*Supplied information*:
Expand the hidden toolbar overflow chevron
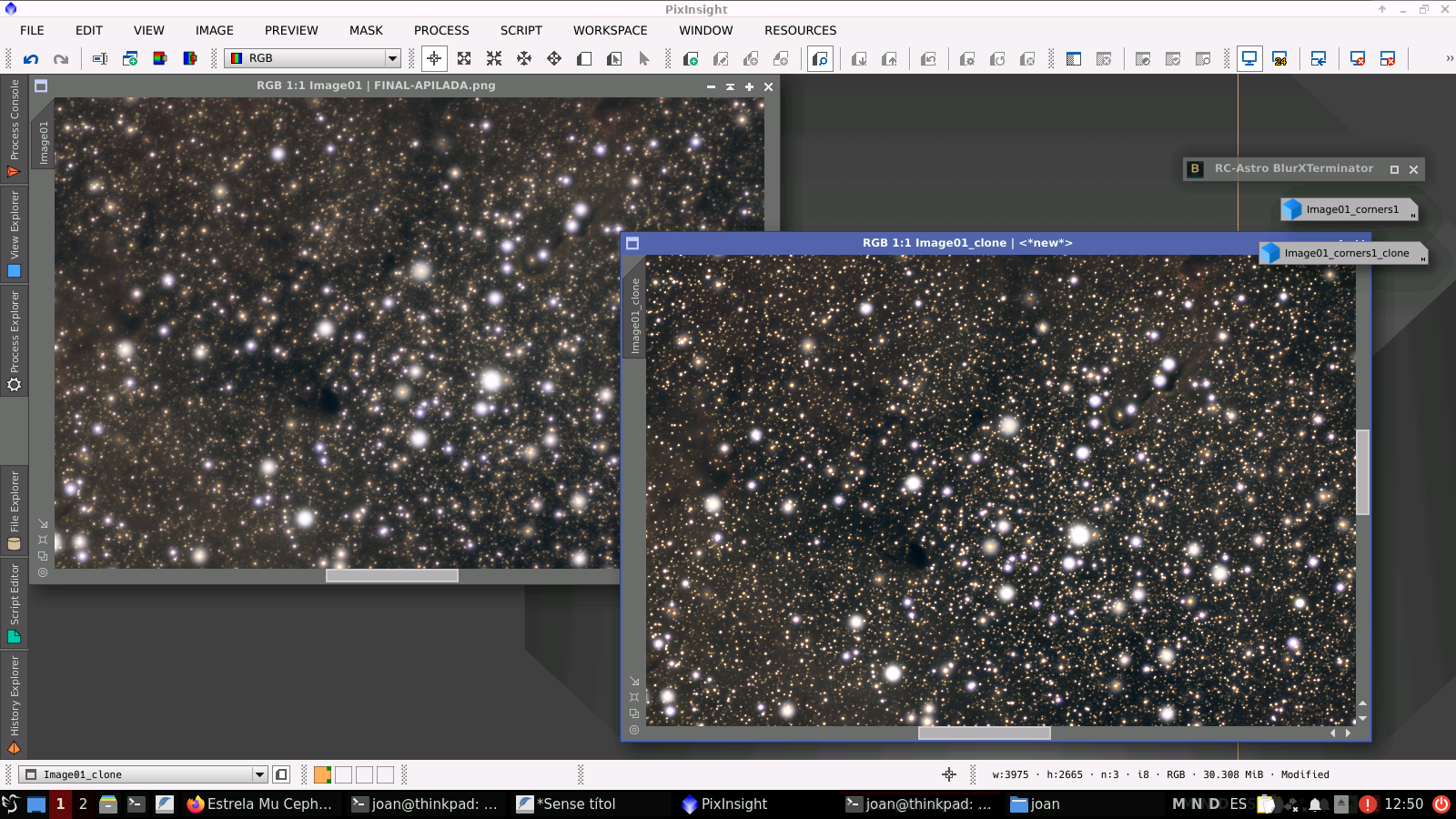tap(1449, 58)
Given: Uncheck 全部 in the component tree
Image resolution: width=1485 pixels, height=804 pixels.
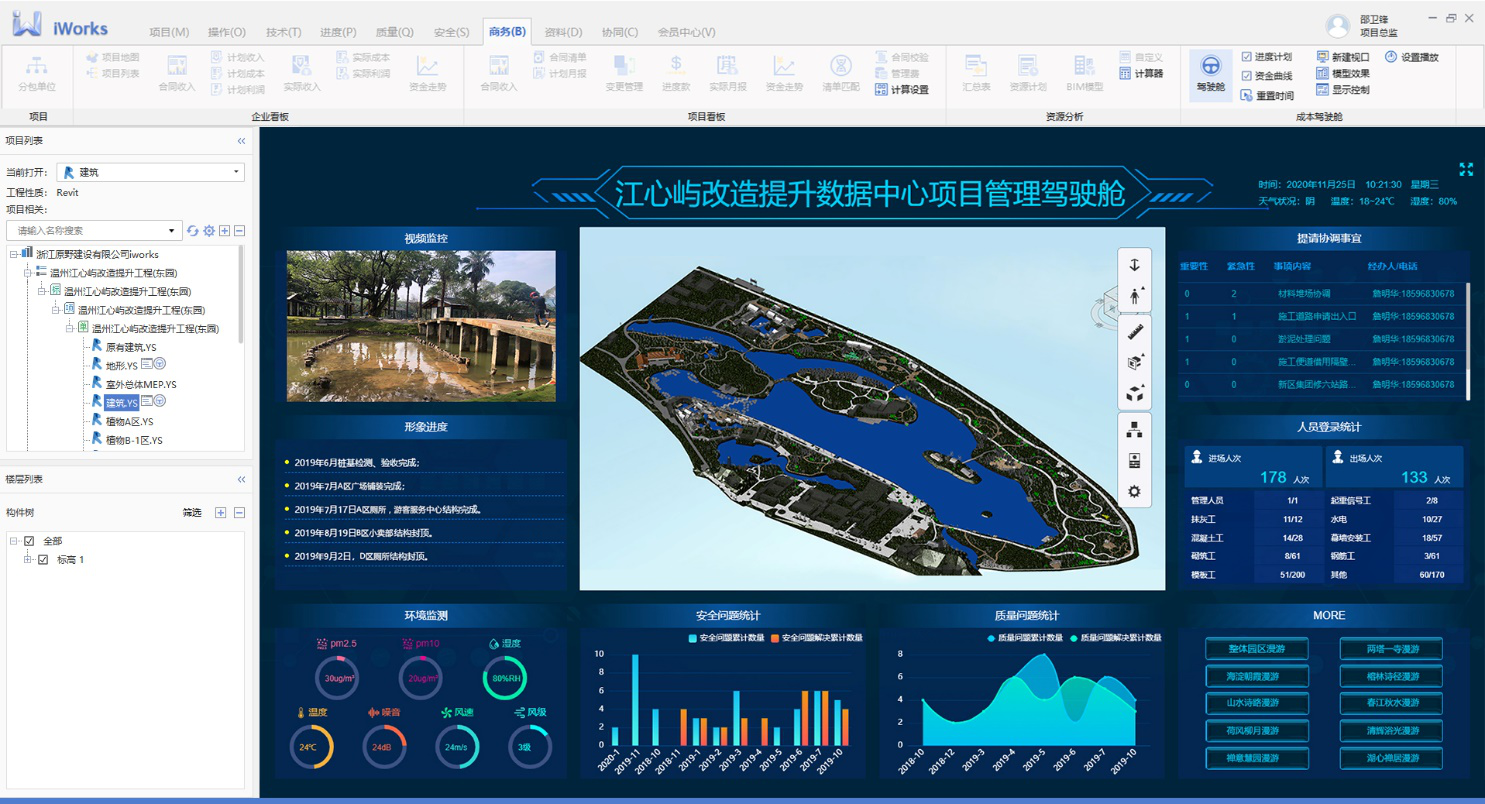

---

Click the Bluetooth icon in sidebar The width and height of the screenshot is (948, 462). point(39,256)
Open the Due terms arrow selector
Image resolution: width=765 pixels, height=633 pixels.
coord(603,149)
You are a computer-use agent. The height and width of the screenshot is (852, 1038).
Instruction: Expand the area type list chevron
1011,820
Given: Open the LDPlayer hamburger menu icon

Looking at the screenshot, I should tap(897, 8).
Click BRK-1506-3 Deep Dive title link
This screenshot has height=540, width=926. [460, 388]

*What is expected*: In the material above, one part opens with the line containing "Expand the hidden toolbar overflow chevron" and closes with the line containing "Image resolution: width=1485". Write out that part exactly and skip its pictures.

*Task answer*:
Expand the hidden toolbar overflow chevron
tap(1449, 58)
Given: Uncheck 全部 in the component tree
Image resolution: width=1485 pixels, height=804 pixels.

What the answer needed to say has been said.